'Monuments Woman' to deliver lecture on protecting the arts during wartime

Tuesday, September 30, 2014

For Kansas University alumna Corine Wegener, saving the arts has a literal application in her profession as a cultural heritage preservation officer.

A modern-day “monuments woman,” Wegener travels to war-torn countries, and much like the Monuments Men who traveled to Europe to recover art stolen by the Nazis, she helps museum staff reclaim and protect cultural treasures.

“Our cultural heritage is how we reach out to our past,” Wegener says. “It’s where people can find hope and resiliency after a terrible disaster.”


Corine Wegener


Corine Wegener with a damaged painting from the Nader Museum in Port-au-Prince, Haiti.


Contributed Photo

Corine Wegener with Iraqi Jewish Archive at INC Compound.

Often people ask her how she can focus on these ancient materials during disasters when civilians are suffering. Wegener quotes a colleague she worked with in Haiti during the 2010 earthquake to describe the importance of preservation:

“The dead are dead, we know that, but without our culture how can we go on living?”

Wegener is delivering a lecture titled “From Berlin to Baghdad: When Art Historians Go to War" at 5:30 p.m. Thursday in the Spencer Museum of Art auditorium. She is the 2014 recipient of the Franklin D. Murphy Distinguished Alumni Award.

“No one who has graduated from our department has had the diverse professional experience that she’s had,” says Linda Stone-Ferrier, chairwoman of the art history department. “It’s such a unique blend of experience and making the most of professional opportunities, which have ultimately made an extraordinary difference internationally.”

Wegener was a curator at the Minneapolis Institute of Arts in 2003 when she was about to be deployed as a civil affairs officer to Afghanistan. Things quickly changed when she heard reports of massive looting at the National Museum of Iraq; an estimated 15,000 items from Iraq’s collection of Mesopotamian relics were stolen and the entire collection was damaged.

She managed to expedite orders to change her assignment to serve in Baghdad instead.

Wegener set to work for nine months with the Iraqi Ministry of Culture and assisting museum staff and law enforcement to recover 40 to 50 percent of the collection, including the Lady of Warka sculpture — known as the “Mona Lisa of Mesopotamia” — a 5,000-year-old carved marble female mask.

After returning from Iraq, Wegener realized how much work needed to be done in training civil affairs officers on cultural heritage preservation. In 2004, she retired as a major, and later founded the U.S. Committee of the Blue Shield — or the “Red Cross of culture” — to provide a network of contacts in places like Afghanistan, Iraq and the horn of Africa.
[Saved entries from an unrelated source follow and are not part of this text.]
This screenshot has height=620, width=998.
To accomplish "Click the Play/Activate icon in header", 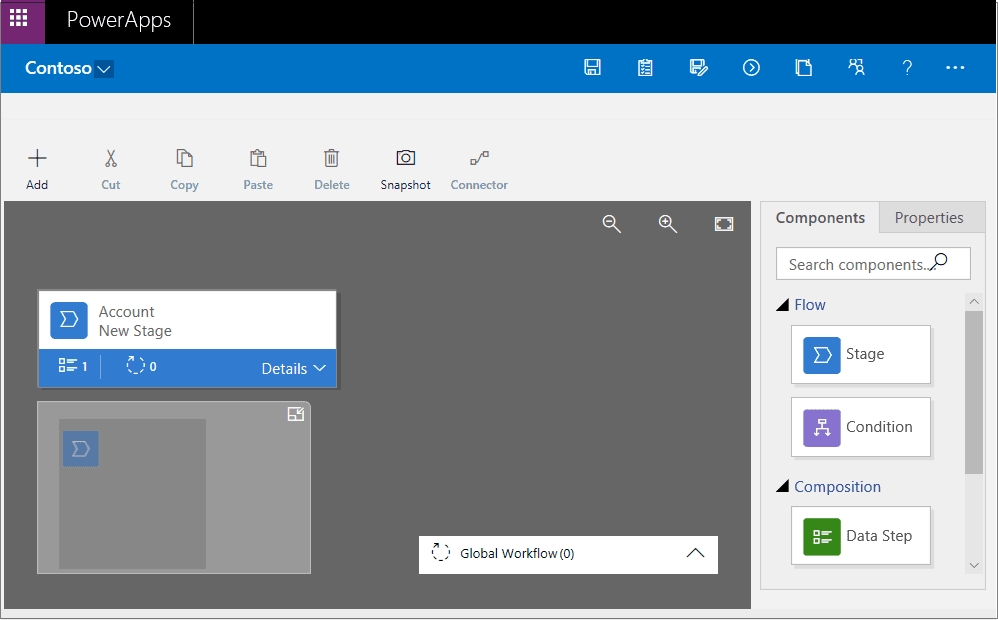I will pyautogui.click(x=751, y=67).
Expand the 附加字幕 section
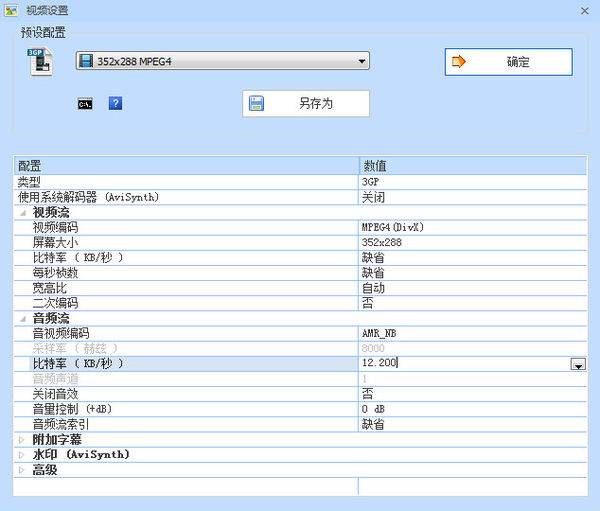This screenshot has height=511, width=600. tap(22, 439)
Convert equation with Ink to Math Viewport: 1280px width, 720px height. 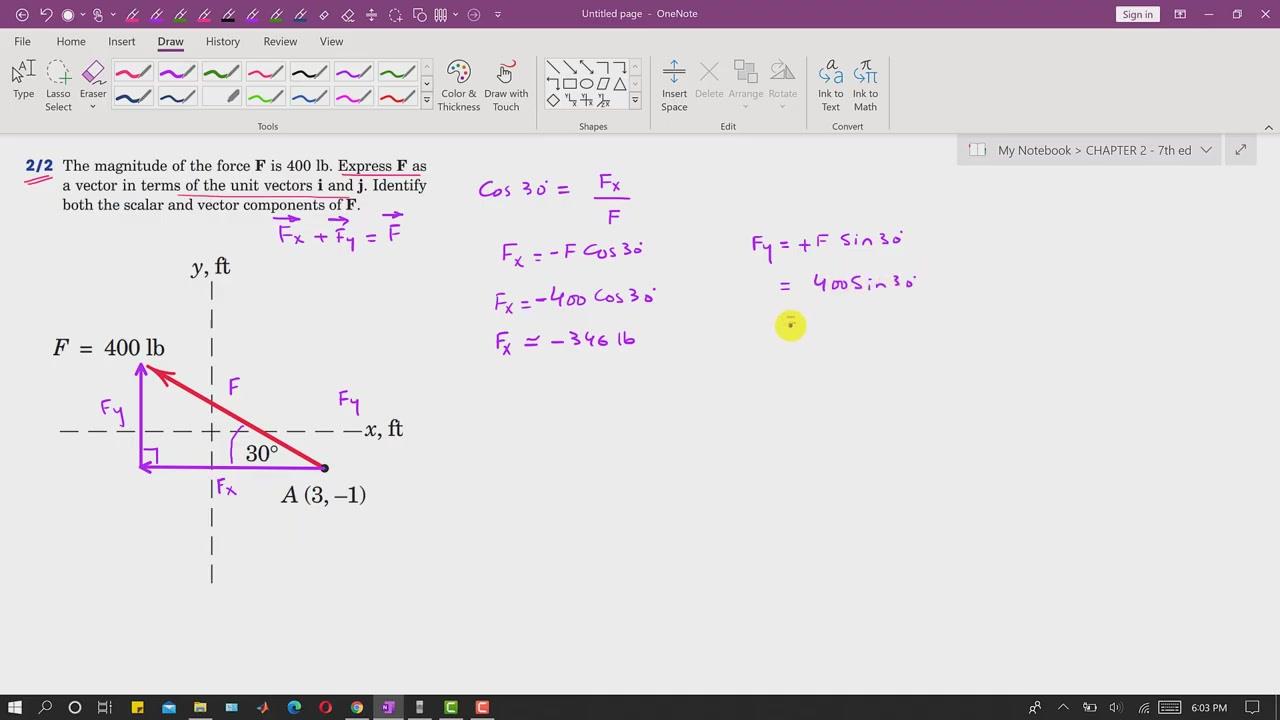[865, 85]
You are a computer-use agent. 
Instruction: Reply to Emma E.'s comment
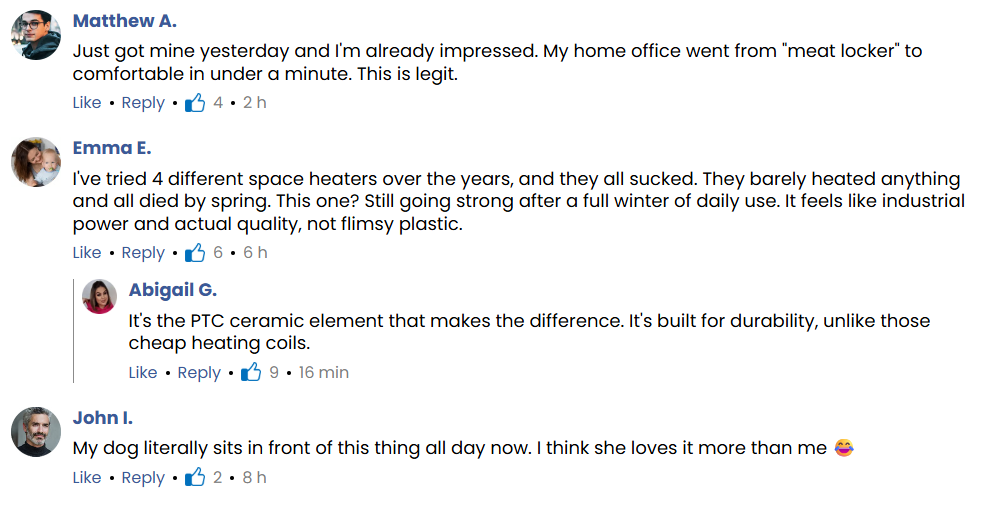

It was created to support the implementation of the 1954 Hague Convention, an international treaty that requires countries to prevent the destruction of cultural property during wartime.

Her role as a cultural heritage preservation officer has taken her to Egypt, Mali and most recently Turkey, to facilitate training for curators in opposition-controlled areas in Syria.

“We were able to provide them with a workshop on emergency packing and crating techniques where you use readily available resources to try to save collections that had been damaged during bombing,” she says.

Wegener is excited to speak with KU students about the emerging field, with opportunities in conservation, curating, archeology and cultural property law, she says.

“It’s sad because I’m often only involved after something is damaged or destroyed, but I feel like if we study how these things happen, we may be able to turn things around in a more preventive, risk-reduction aspect, and save more,” Wegener says.

“The level of awareness is easily 10-fold what it was since the Bamiyan buddhas were destroyed by the Taliban in 2001,” Wegener says. “However, we still have issues of sectarian violence, intentional destruction of cultural sites and, in that respect, we have a long way to go.”